Governor-elect of Alabama Robert Bentley, speaking Monday on Martin Luther King, Jr. Day in none other than Dexter Avenue Baptist Church where King himself was once pastor, said the following, less than one hour after taking office:
anybody here today who has not accepted Jesus Christ as their savior, I’m telling you, you’re not my brother and you’re not my sister, and I want to be your brother.
Not surprisingly, news headlines almost immediately exploded. MSNBC’s website posted in bold:
New governor: Non-Christians ‘not my brother,’ ‘not my sister’ Anti-Defamation League says remarks ‘raise serious questions as to whether non-Christians can expect to receive equal treatment’
However, Bentley wasn’t finished. Seemingly unable to let the irony of delivering his words in one of King’s home pulpits on MLK Day remain implicit, he continued to say explicitly ”I think that Dr. Martin Luther King was one of the greatest men that has ever lived.”
As in my recent blog in response to Department of Defense General Counsel Jeh Johnson’s claim that King would have supported the wars in Afghanistan and Iraq, I know of no other recourse but to say, “Please read Dr. King’s writings before claiming authority about him!”

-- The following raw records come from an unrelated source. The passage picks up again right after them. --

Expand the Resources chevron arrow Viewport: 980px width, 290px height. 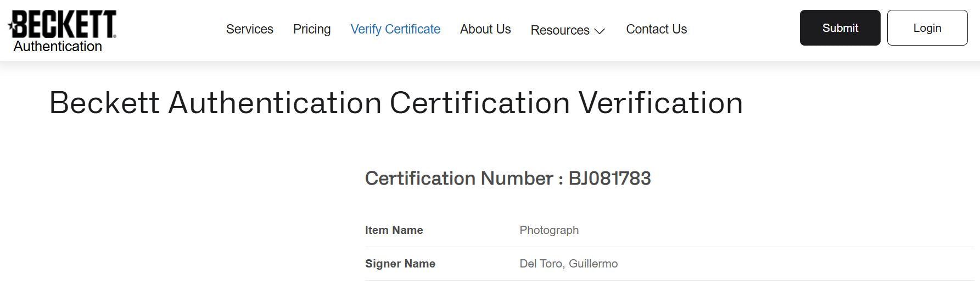(600, 31)
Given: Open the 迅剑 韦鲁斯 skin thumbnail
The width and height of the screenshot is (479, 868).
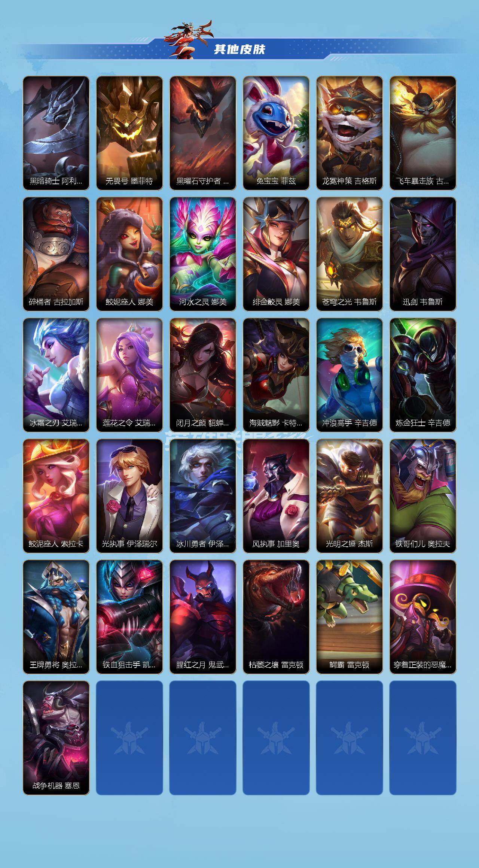Looking at the screenshot, I should pos(423,254).
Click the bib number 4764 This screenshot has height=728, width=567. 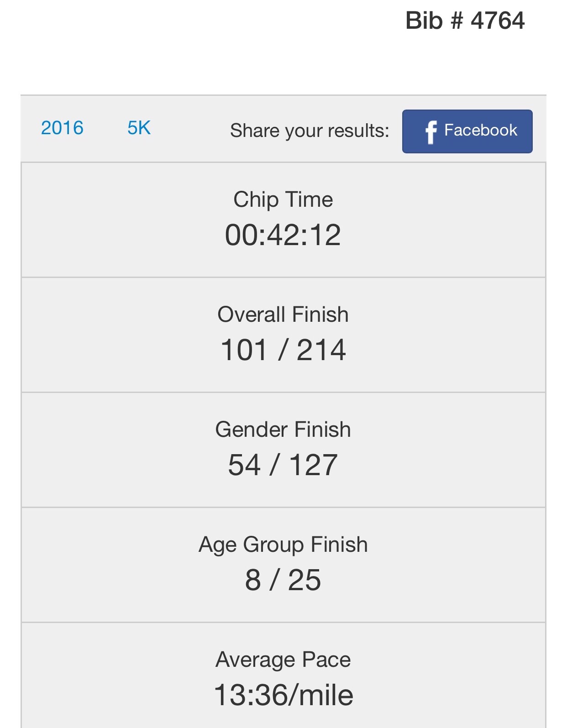(498, 21)
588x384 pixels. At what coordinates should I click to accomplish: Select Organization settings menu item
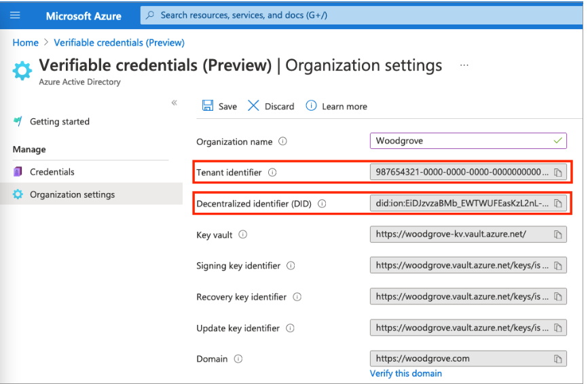(x=72, y=194)
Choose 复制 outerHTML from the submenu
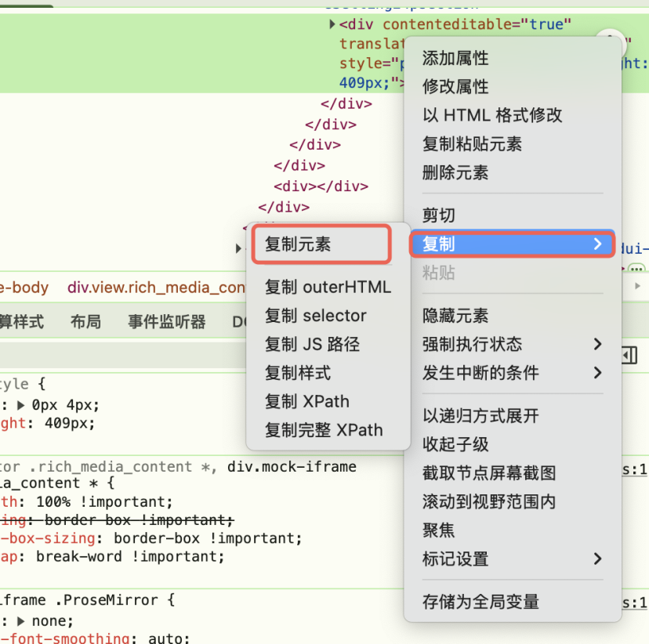The width and height of the screenshot is (649, 644). 328,287
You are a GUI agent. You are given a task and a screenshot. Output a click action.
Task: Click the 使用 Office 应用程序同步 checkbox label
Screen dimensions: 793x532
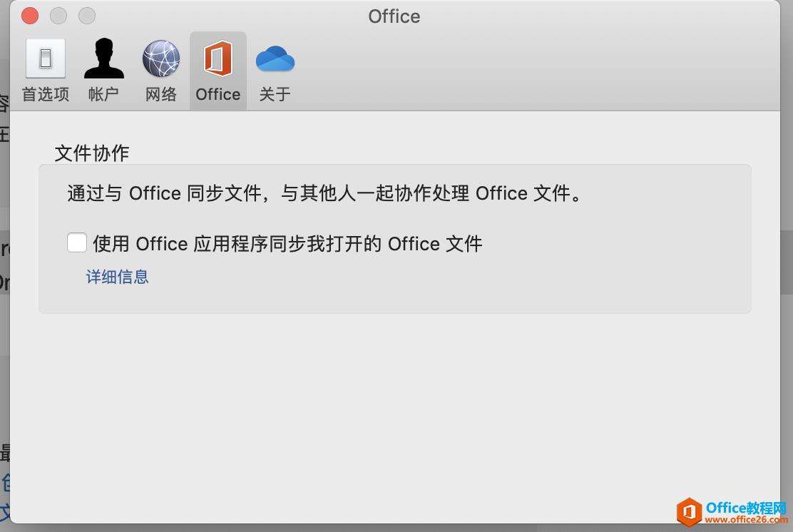[288, 244]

Accordingly, let me allow the words of King himself to refute the governor’s wrongheaded and unChristian notion that only Christians are one’s “brothers and sisters.” I will highlight the essential parts in bold.
First, from Dr. King’s 1958 sermon, “An Experiment in Love”:
In the final analysis, agape [Christian love] means a recognition of the fact that all life is interrelated. All humanity is involved in a single process, and all men are brothers.
Second, from Dr. King’s 1967 “A Christmas Sermon on Peace”:
One day somebody should remind us that, even though there may be political and ideological differences between us, the Vietnamese are our brothers, the Russians are our brothers, the Chinese are our brothers; and one day we’ve got to sit down together at the table of brotherhood.
The best favor anyone could do for Bentley and for the state of Alabama is to buy him a copy of A Testament of Hope: The Essential Writings and Speeches of Martin Luther King, Jr. and not let him out of the governor’s mansion until he’s read it.